Chicago - A message from the station manager

Big Media’s Air Raid

By Rick Kaempfer

As a long-time radio veteran, and someone who has followed the story of media consolidation as closely as anyone, even I was appalled by the details of the Minot, North Dakota train derailment that Eric Klinenberg recounts in the introduction to his new book, Fighting for Air.
According to Klinenberg’s excellent narrative, local officials tried to contact the radio stations in Minot to declare an emergency because a toxic cloud five miles long, two-and-a-half miles wide, and 350-feet high was heading straight for town.
There was only one problem: Clear Channel owned every radio station in Minot, and all of its programming was automated. There wasn’t a single person in any of the local studios to answer the calls of emergency response officials to alert the public about the impending danger.
By the time the cloud had dissipated, one man was dead, and more than a thousand people needed medical care.
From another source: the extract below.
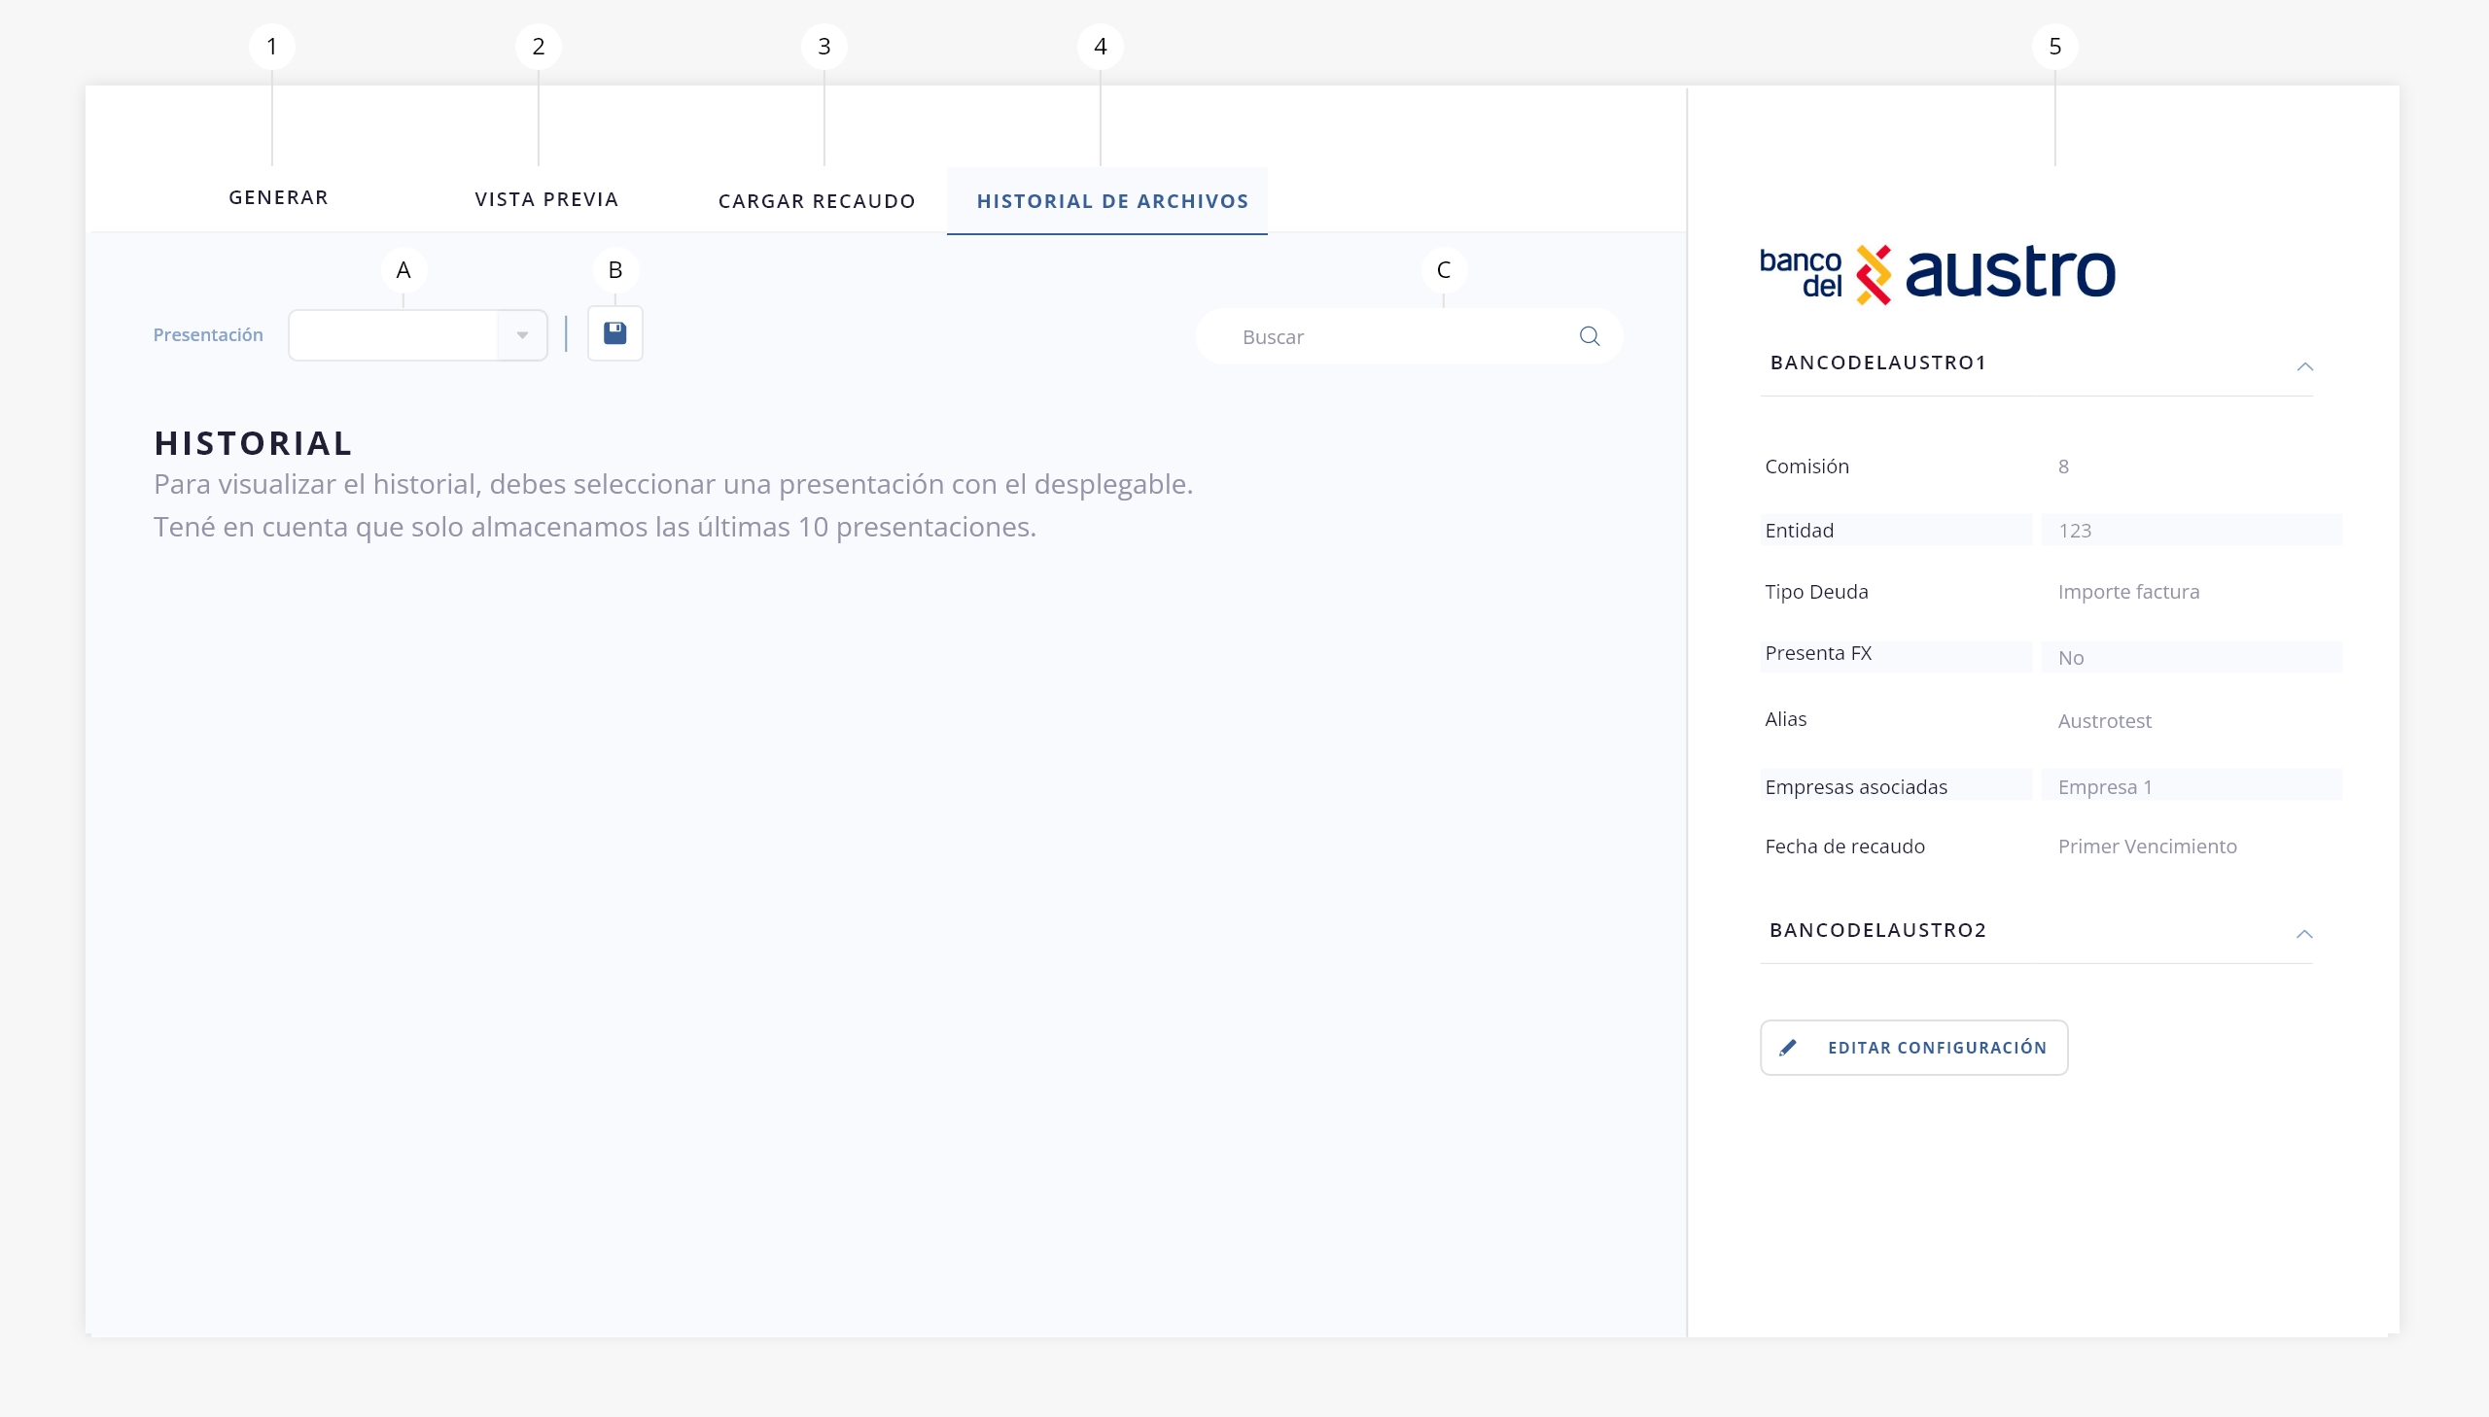Open the Presentación dropdown arrow
2489x1417 pixels.
pos(522,336)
If Minot’s radio stations hadn’t been consolidated and downsized, the town could have been easily evacuated before the slow-moving cloud reached the city limits.
And that’s just the introduction of Fighting for Air.


Klinenberg, a sociologist from New York University with a reporter’s gift for uncovering the stories behind the stories, methodically chronicles the effect of consolidation on every medium since the disastrous Telecommunications Act of 1996, including network and local television; network and local radio; mainstream and alternative newspapers; and the Internet.
Why does radio suck now? Klinenberg explains it.
Why does 24-hour cable television news cover so little news? Klinenberg explains it.
Why does it seem like we have more media options than ever, yet less information about public affairs? Klinenberg explains it.
He effectively and meticulously presents evidence of the cost-cutting that inevitably follows big media mergers, and shows how these have led to decreased news staffs in every medium. That, in turn, has led to a country that only appears to have more information available, while it actually has far less. (What’s more terrifying than an uninformed electorate? An uninformed electorate that actually thinks it’s informed.)
He shows how the increased power of these few media corporations has led to several big stories being buried in the broadcast media, including – and especially – the effect of media consolidation.
He chronicles the complete disregard the current FCC (and the previous edition headed by Michael Powell, Colin’s son) has for public, professional, and scholarly opinion about consolidation.
The arguments against Big Media are clinically enumerated by Klinenberg, most convincingly in the sections about the loss of local news and information. Klinenberg also thoroughly and convincingly debunks the arguments that were presented by the industry before the Telecommunications Act of 1996. (Just to take one example, those 1.5 million new jobs that were promised? Never materialized. Instead, 500,000 jobs have been eliminated in the consolidation accelerated by the Act.)
So what is the argument for further deregulation, like that intensely lobbied for by Tribune Company, among others? I thought the answer produced the funniest quote in the book, from a Heritage Foundation article often cited by Powell: “The real danger to Americans is that outdated and unnecessary FCC restrictions will limit improvements in media markets and technologies, limiting the benefits that they can provide.”
Got it? They aren’t making enough money to improve technologies. If you just let them own it all . . . they’ll work harder at making it better.
Is there honestly anyone in the world who believes that? Certainly no one who has ever worked in the media. So why aren’t members of the broadcast media (who would personally be most harmed by further consolidation) coming out to aggressively point out how ridiculous this argument is?
Simple. To tell the truth about your corporate media bosses is to commit career suicide.
To tell the truth about the FCC is to bring down the wrath of the FCC on your bosses, which is an even more effective way of committing career suicide.
Fighting For Air isn’t the first book to tell this story, but it’s probably the most impressively researched and well-written.
My only quibble with Klinenberg’s book is his assignation of political motives to some of the big media CEOs. In my experience, these guys don’t have a political agenda as much as they have insatiable greed. Scratch the surface of an apparent political agenda (even Rupert Murdoch’s) and you’re bound to find just another money grab.
At its heart, however, Fighting for Air tells an important truth: The big media corporations have completely abdicated the public interest obligations required as a precondition of operating the public airwaves, and the FCC, which was founded to keep an eye on this above all other things, is helping them do it.
I guess it takes a sociologist to tell the real truth about the media.
*
Rick Kaempfer was a Chicago radio producer (Steve Dahl & Garry Meier, John Records Landecker) and host for 20 years. He is the co-author of The Radio Producer’s Handbook (Allworth Press, 2004) and the author of $everance, a satirical novel about the broadcast industry coming out in April on ENC Press. Rick covers the media regularly on one of his many blogs and is a frequent Beachwood contributor.